Is there any service that will speak LDAP but just respond with the local UNIX users?
Right now I have good management for local UNIX users but every service wants to do its own auth. This means that it is a pain of remembering different passwords, configuring passwords on setting up a new service and whatnot.
I noticed that a lot of services support LDAP auth, but I don’t want to make my UNIX user accounts depend on LDAP for simplicity. So I was wondering if there was some sort of shim that will talk the LDAP protocol but just do authentication against the regular user database (PAM).
The closest I have seen is the services.openldap.declarativeContents NixOS option which I can probably use by transforming my regular UNIX settings into an LDAP config at build time, but I was wondering if there was anything simpler.
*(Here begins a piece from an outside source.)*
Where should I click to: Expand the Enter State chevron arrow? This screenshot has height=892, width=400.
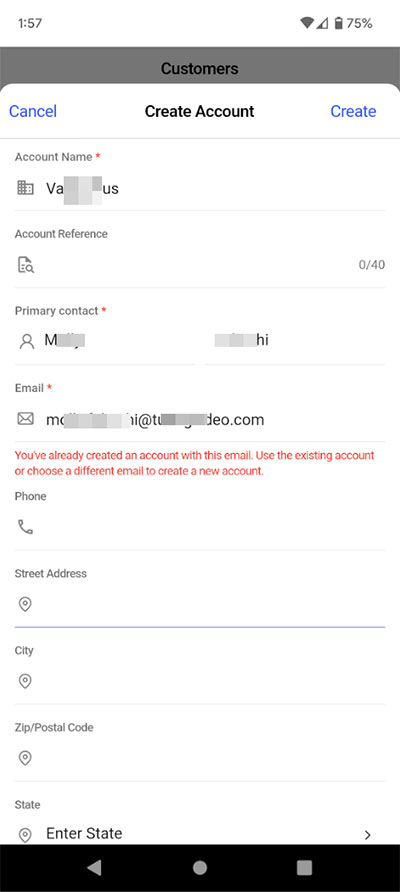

(Related note: I really wish that services would let you specify the user via HTTP header, then I could just manage auth at the reverse-proxy without worrying about bugs in the service)
deleted by creator
I use NixOS.
Meaning what?
NixOS makes it very easy to declaratively configure servers. For example the users config to manage UNIX users: https://nixos.org/manual/nixos/stable/options#opt-users.users
That’s not much of an answer, I’m not reading docs because you can’t be bothered. I don’t use NixOS, so if you want to use that as an example, you’ll need to put in the effort to explain how it’s different.
If you don’t want to use LDAP, don’t. Then you get to manage each user account on each device.
To be frank, it seems like you have an adversarial attitude about this, and you think NixOS is the answer. Every one of your responses has been “but” whatever. You don’t seem like you want to understand how to use things, just complain it doesn’t work the way you think it should.